Butterflies, Moths, and Pollination
Rainforest butterflies belong to families you’d recognize from nature documentaries: swallowtails, brush-footed butterflies (like morphos and heliconians), blues, whites, and skippers. They’re considered important indicators of ecosystem health because they respond quickly to changes in temperature and habitat quality, often faster than birds do. When butterfly diversity drops in a patch of forest, it’s an early warning that conditions are shifting.
Moths vastly outnumber butterflies in species count and fill the night shift for pollination. But insects that pollinate rainforest plants go far beyond the familiar bees and butterflies. Orchid bees in the genus Euglossa are critical pollinators in the Neotropics, with at least 17 species documented at single study sites. Scarab beetles in the genus Cyclocephala pollinate ancient plant lineages, visiting large, heat-producing flowers where they feed and mate. These beetles form specialized relationships with their host plants, trading pollination services for warmth and food. Flies, wasps, and many other beetle groups also contribute to pollination, making insects collectively responsible for the reproduction of the vast majority of rainforest plants.
Survival Strategies
The intense competition and predation in rainforests have driven insects to evolve remarkable disguises. Katydids mimic leaves so convincingly that their wing veins resemble the branching pattern of real foliage, complete with fake insect bite marks and brown “decay” spots. Walking sticks look identical to the twigs they rest on. Treehoppers have evolved helmet-like structures on their backs that resemble thorns, letting them sit on a branch in plain sight without being noticed.
Other insects take a bolder approach. Many moths and butterflies carry eyespots on their wings that mimic the stare of an owl, startling birds long enough for the insect to escape. Certain caterpillars have evolved rear ends that look like snake heads, while others disguise themselves as bird droppings, a strategy that makes predators ignore them entirely. The camouflage looper caterpillar takes things further, chewing off bits of flowers and gluing the pieces to its own body with silk, rebuilding its disguise to match whatever plant it happens to be feeding on.

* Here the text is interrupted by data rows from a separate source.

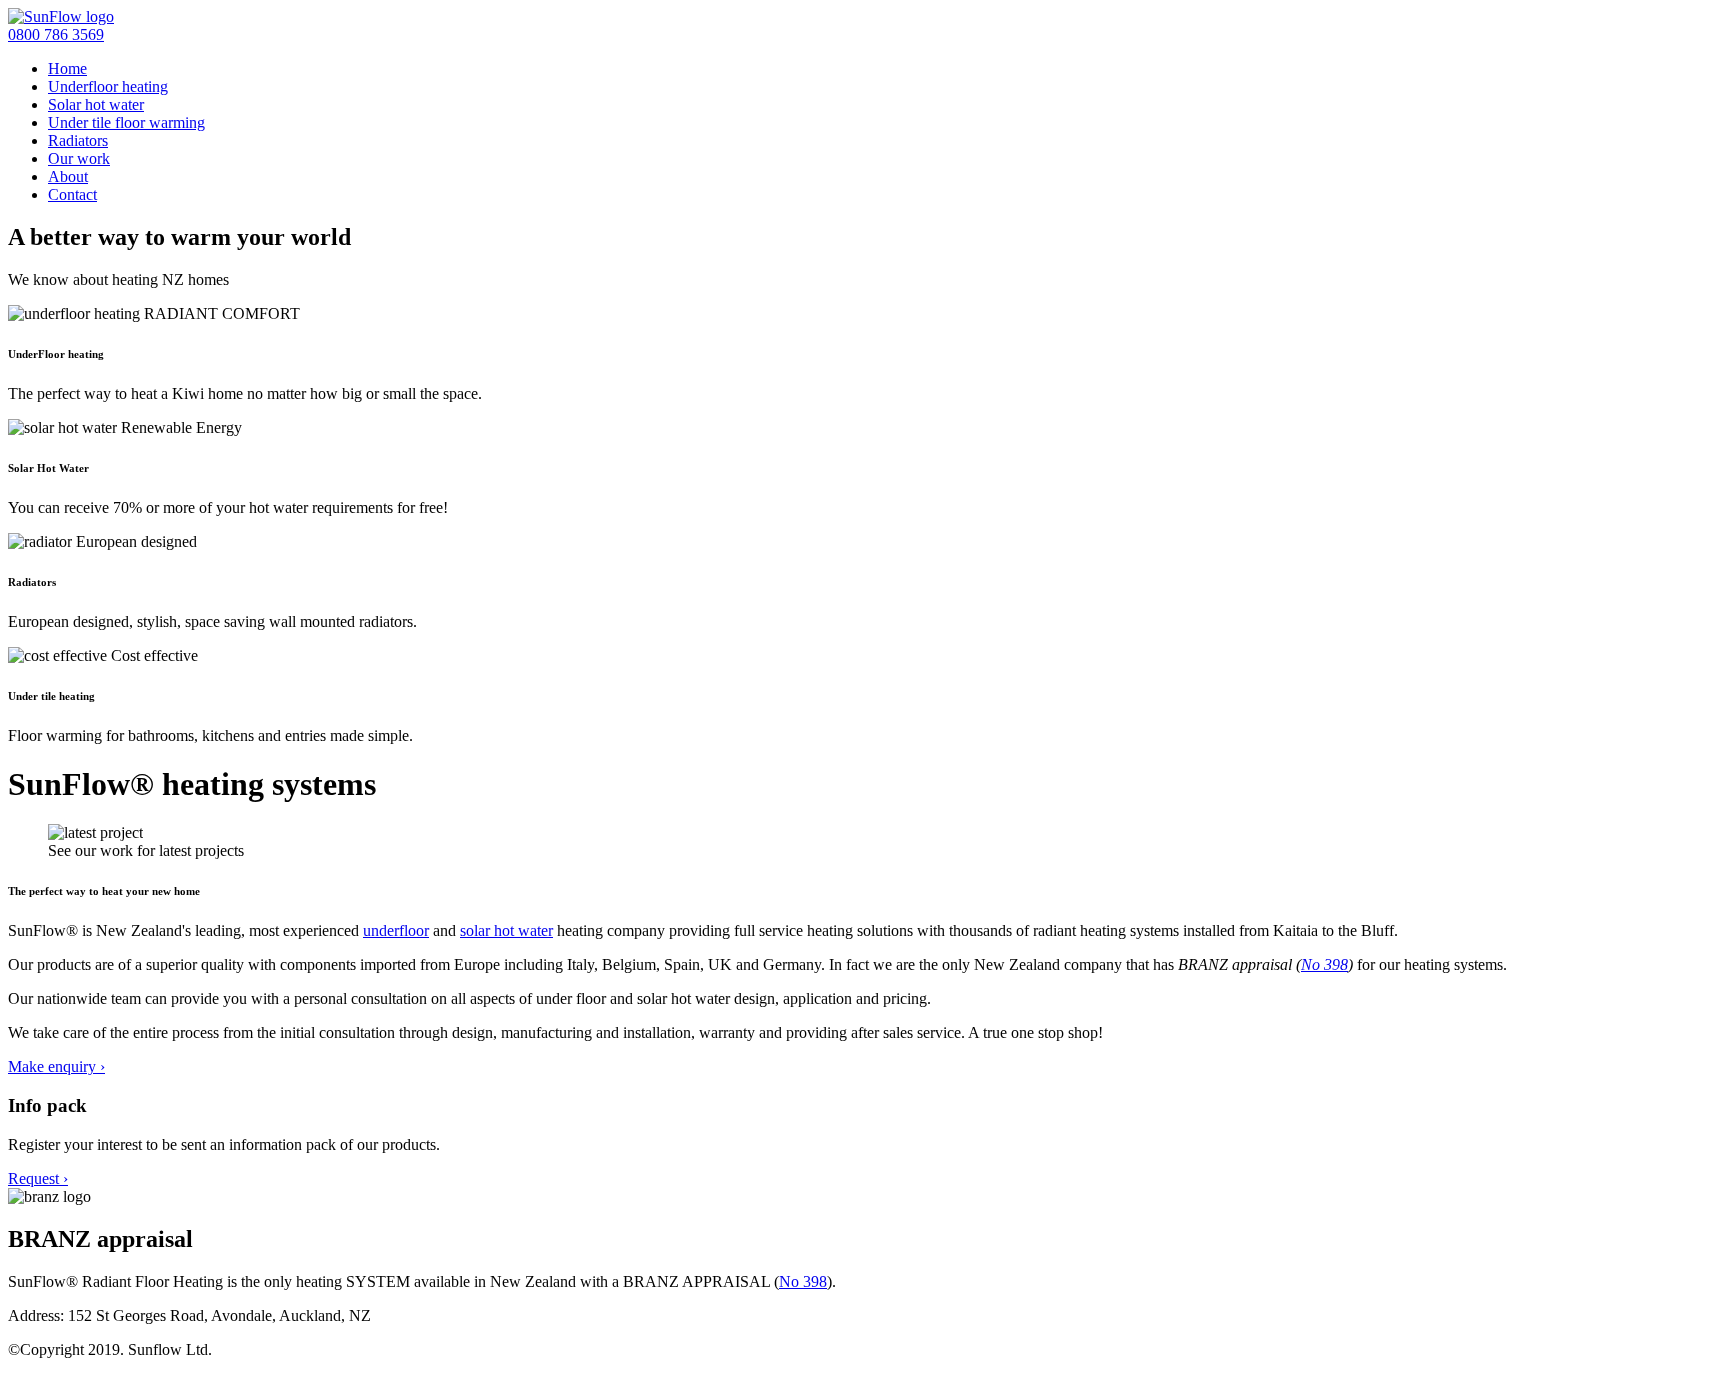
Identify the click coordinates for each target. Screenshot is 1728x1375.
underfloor (396, 930)
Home (67, 68)
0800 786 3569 (56, 34)
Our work (79, 158)
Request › (38, 1178)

Warning coloration is equally common. Toxic species advertise their danger with bright stripes of yellow, black, red, or orange. Multiple unrelated species of bees, wasps, and beetles have converged on similar color patterns, creating a shared visual signal that predators learn to avoid. Non-toxic species sometimes mimic these patterns to freeload on the protection without producing any toxins of their own.
Recycling the Forest
Insects don’t just live in rainforests. They run them. Termites and beetles are among the most important decomposers, consuming enormous quantities of dead wood and leaf litter. By chewing plant material into smaller pieces and transporting it into their burrows, they expose it to fungi and bacteria that complete the breakdown into nutrients plants can reuse. Without this insect-driven recycling, dead organic matter would accumulate far faster than it could decompose, and the thin tropical soils would quickly lose their fertility.
Ants amplify this process on the forest floor, moving seeds and organic debris between patches, redistributing nutrients, and altering soil structure through their tunneling. Dung beetles bury animal waste, pulling nitrogen and phosphorus underground where plant roots can access it. The combined effect of all these insect activities creates the rapid nutrient cycling that allows rainforests to sustain such extraordinary plant growth despite soils that are often naturally poor.